The nation’s second largest hospital system has forwarded their patients’ health data to Google, according to the New York Times article found here.

Google is not being paid to house the data, however, they are running analytics to develop Artificial Intelligence (AI) algorithms.  We can expect that their work will be leveraged when Google acquires FitBit (11-1-2019), the maker of wearable devices that track the number of steps we take each day, our pulse and sleep patterns.

Patients were not notified in advance.  This raises some concerns around HIPAA, the federal law protecting health data.  The Health Insurance Portability and Accountability Act of 1996 prohibited organizations from selling data to third parties who could then target patients for advertising.   HIPAA does allow data may be shared so long as the information is used for Payment, Treatment, or Health Care Operations.  Operations includes a when a company reviews patient data to help improve benefit plan.  For example, reviewing claims to understand if the Emergency Department visits are in fact, emergencies.

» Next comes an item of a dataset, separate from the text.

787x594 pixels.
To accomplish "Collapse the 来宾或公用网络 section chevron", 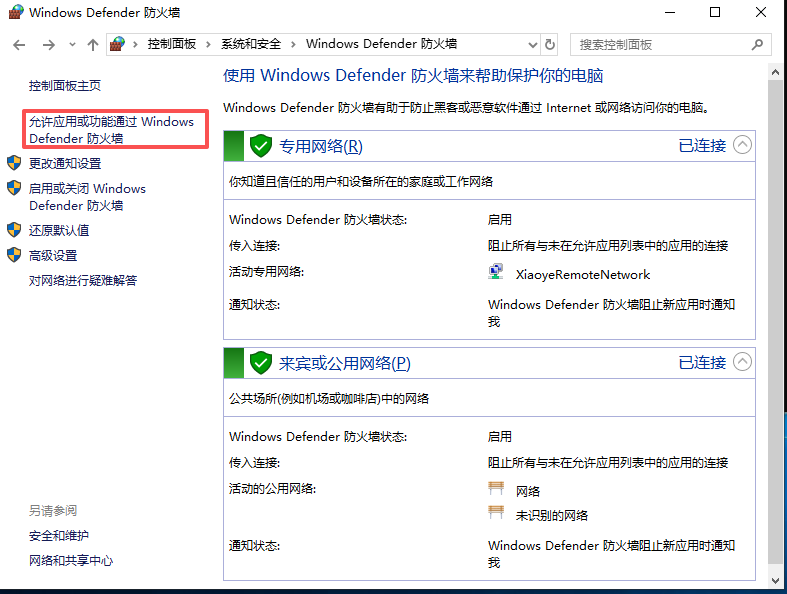I will click(742, 361).
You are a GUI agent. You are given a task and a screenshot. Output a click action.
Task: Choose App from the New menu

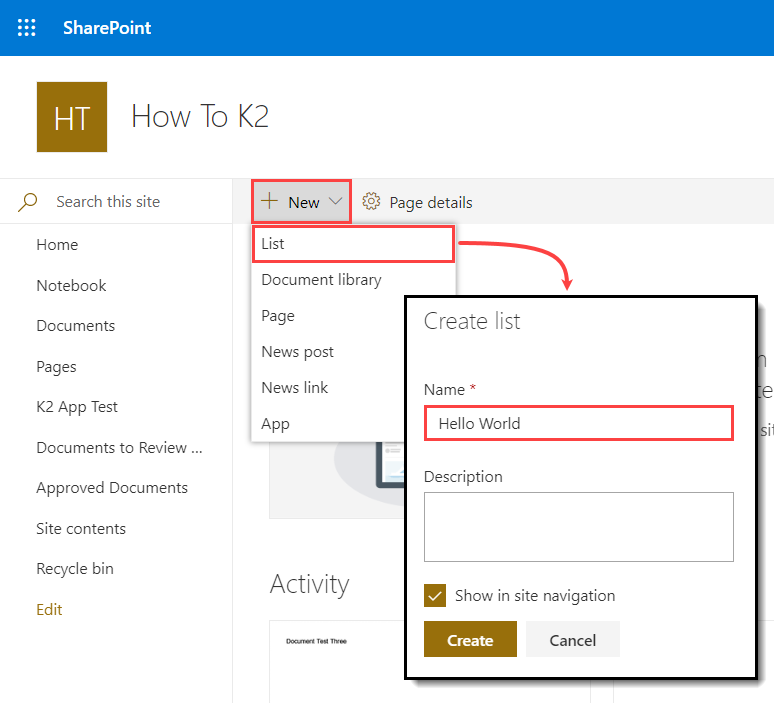[276, 424]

This exemption allows Plan Sponsors, Employers and Unions, to make informed decisions based on the facts about their plan usage, not just on what the insurance company tells them.  Because of HIPAA, employers can demand their data, so long as it is protected from misuse, from the insurer or claims payer.

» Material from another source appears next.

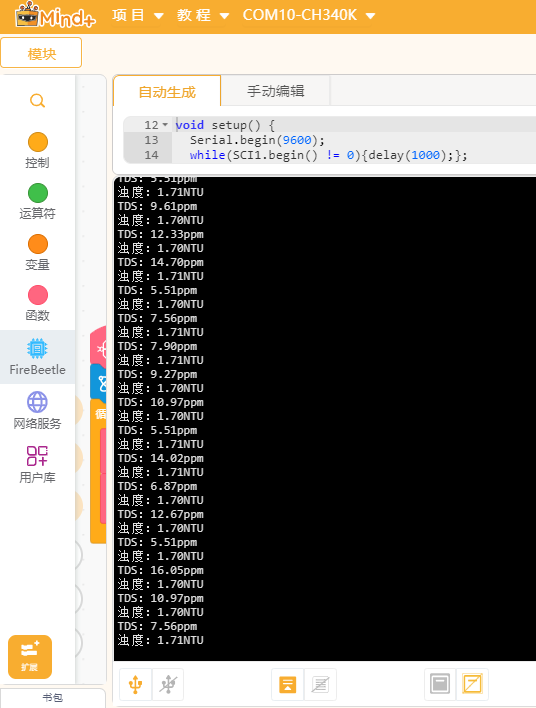This screenshot has height=708, width=536.
Task: Open the 网络服务 globe category
Action: [37, 410]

Employers that don’t review their company HIPAA protected data are probably leaving money on the table; funds that could benefit their employees.  A well-designed health plan is often customized to each employer’s needs.  At Stirling Benefits, we customize plans down to 25 employees on the plan.  We may ask: do employees suffer from more than usual low back pain?  How many employees do not have a primary care provider?   When we review the data, we can fix these issues.  In the first instance, extra benefits can be added for PT, exercise programs and yes, even therapeutic yoga (works for middle aged truck drivers).  In the second instance, the plan can add a $20 copayment for Health Clinics that focus on primary care.   These measures address real concerns and reduce plan costs over time.  Without good data, the Plan sponsor would not know how to improve their benefits while reducing costs.

The Google data analysis is part of an ongoing trend to use data to more effectively (read cost effectively) to treat our covered members.  Being aware of what HIPAA does and does not allow will allow informed employers to make informed decisions.